RECORDS FOR THE EXERCISE ->
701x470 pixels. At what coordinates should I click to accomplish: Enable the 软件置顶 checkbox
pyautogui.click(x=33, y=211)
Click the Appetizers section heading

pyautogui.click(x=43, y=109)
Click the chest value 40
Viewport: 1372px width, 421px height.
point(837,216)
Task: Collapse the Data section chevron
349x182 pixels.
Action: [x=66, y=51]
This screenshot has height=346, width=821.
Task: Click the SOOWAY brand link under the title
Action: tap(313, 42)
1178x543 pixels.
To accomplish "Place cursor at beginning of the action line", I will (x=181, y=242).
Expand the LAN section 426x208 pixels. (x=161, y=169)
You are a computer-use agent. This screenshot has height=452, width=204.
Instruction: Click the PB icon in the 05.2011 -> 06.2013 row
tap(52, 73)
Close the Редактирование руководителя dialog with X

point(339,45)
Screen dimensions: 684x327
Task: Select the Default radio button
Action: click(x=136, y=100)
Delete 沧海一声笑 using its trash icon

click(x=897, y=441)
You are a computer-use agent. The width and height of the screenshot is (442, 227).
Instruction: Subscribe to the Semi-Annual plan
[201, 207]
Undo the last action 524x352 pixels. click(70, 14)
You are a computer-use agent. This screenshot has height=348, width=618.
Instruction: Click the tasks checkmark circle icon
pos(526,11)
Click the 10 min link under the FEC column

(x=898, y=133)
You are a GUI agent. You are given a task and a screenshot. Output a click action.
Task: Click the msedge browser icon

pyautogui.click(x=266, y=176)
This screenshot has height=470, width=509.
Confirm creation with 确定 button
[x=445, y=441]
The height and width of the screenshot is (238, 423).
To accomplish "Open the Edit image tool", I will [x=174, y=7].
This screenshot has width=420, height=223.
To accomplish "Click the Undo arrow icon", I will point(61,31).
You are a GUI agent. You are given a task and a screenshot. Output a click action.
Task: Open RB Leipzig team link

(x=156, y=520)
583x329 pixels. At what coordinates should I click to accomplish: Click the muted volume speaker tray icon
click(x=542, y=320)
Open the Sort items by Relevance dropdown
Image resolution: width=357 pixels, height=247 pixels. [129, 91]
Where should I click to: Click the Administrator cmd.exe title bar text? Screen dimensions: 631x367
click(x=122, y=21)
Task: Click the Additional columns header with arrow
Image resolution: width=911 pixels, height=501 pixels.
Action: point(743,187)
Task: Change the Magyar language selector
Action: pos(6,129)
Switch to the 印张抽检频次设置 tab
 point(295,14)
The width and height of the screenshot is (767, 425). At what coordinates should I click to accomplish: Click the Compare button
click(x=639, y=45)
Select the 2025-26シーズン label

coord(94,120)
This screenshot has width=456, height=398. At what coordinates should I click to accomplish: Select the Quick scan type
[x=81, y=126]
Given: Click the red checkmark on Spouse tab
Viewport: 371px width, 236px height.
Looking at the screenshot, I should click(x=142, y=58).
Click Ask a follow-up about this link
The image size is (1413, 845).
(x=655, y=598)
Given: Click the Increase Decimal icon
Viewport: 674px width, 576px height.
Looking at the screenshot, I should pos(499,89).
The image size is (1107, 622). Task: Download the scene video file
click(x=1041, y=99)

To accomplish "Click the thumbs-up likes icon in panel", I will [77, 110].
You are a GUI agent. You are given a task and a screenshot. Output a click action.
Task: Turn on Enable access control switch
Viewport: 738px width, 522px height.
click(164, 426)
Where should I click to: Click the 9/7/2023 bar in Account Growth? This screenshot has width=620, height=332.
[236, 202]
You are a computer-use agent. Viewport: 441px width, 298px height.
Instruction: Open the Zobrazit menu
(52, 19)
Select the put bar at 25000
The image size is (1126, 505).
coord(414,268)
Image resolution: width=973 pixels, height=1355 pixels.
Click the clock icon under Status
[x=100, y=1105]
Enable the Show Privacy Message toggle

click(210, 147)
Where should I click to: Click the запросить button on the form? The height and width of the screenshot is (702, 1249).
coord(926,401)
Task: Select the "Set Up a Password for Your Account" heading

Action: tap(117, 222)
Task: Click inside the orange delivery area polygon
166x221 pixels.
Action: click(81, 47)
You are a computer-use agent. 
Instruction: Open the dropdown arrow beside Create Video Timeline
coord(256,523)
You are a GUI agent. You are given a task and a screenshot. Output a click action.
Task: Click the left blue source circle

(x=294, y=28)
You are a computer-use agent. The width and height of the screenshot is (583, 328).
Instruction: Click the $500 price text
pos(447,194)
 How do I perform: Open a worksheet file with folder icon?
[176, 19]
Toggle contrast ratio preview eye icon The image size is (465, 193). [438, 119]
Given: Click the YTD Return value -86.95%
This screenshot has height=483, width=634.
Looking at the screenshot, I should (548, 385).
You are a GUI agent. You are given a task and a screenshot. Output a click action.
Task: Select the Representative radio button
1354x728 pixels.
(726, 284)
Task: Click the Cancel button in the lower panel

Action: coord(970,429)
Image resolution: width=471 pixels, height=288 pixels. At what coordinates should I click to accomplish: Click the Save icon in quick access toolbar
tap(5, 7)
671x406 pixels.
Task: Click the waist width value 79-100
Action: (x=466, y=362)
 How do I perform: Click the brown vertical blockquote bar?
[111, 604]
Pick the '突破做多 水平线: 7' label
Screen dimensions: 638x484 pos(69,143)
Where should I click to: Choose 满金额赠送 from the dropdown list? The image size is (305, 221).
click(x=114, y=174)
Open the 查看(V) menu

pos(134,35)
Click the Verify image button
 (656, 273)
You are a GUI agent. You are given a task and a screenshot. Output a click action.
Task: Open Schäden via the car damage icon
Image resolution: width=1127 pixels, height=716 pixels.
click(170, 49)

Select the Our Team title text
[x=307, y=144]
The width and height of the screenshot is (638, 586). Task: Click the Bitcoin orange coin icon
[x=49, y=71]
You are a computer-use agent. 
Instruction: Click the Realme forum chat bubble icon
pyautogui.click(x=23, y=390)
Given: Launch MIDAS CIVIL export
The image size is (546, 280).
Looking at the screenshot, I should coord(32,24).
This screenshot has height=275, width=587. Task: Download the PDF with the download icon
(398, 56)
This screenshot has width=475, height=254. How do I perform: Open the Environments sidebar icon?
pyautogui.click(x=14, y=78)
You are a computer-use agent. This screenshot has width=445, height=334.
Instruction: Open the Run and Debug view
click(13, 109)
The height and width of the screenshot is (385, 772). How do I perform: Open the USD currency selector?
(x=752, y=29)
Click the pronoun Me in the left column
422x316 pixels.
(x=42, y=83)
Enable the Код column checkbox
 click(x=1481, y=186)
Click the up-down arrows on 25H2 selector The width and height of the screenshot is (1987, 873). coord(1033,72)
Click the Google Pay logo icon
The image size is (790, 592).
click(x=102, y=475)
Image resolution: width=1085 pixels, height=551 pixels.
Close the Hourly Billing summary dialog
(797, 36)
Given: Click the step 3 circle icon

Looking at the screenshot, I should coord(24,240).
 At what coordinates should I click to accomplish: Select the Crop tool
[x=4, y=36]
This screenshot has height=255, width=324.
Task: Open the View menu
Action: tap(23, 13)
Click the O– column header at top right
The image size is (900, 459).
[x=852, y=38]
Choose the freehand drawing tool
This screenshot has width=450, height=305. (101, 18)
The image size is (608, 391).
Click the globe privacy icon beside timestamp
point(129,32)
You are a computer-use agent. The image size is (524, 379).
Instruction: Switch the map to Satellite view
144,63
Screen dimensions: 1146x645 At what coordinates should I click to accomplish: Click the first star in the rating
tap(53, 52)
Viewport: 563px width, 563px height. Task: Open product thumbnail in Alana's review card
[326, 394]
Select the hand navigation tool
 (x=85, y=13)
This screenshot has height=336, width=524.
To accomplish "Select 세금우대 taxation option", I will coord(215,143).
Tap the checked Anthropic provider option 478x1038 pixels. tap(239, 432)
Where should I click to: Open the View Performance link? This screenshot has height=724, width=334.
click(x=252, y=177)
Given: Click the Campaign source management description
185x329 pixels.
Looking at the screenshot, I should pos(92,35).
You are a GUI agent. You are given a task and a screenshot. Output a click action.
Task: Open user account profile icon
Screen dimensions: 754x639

DESCRIPTION OF THE TASK -> Copy out each line of the listing where the string "will" appears.

COMPLETED TASK ->
To accomplish "Place cursor at beginning of the action line", I will (x=181, y=242).
To accomplish "Open the Edit image tool", I will [x=174, y=7].
To accomplish "Click the Undo arrow icon", I will point(61,31).
To accomplish "Click the thumbs-up likes icon in panel", I will [77, 110].
To accomplish "Select 세금우대 taxation option", I will coord(215,143).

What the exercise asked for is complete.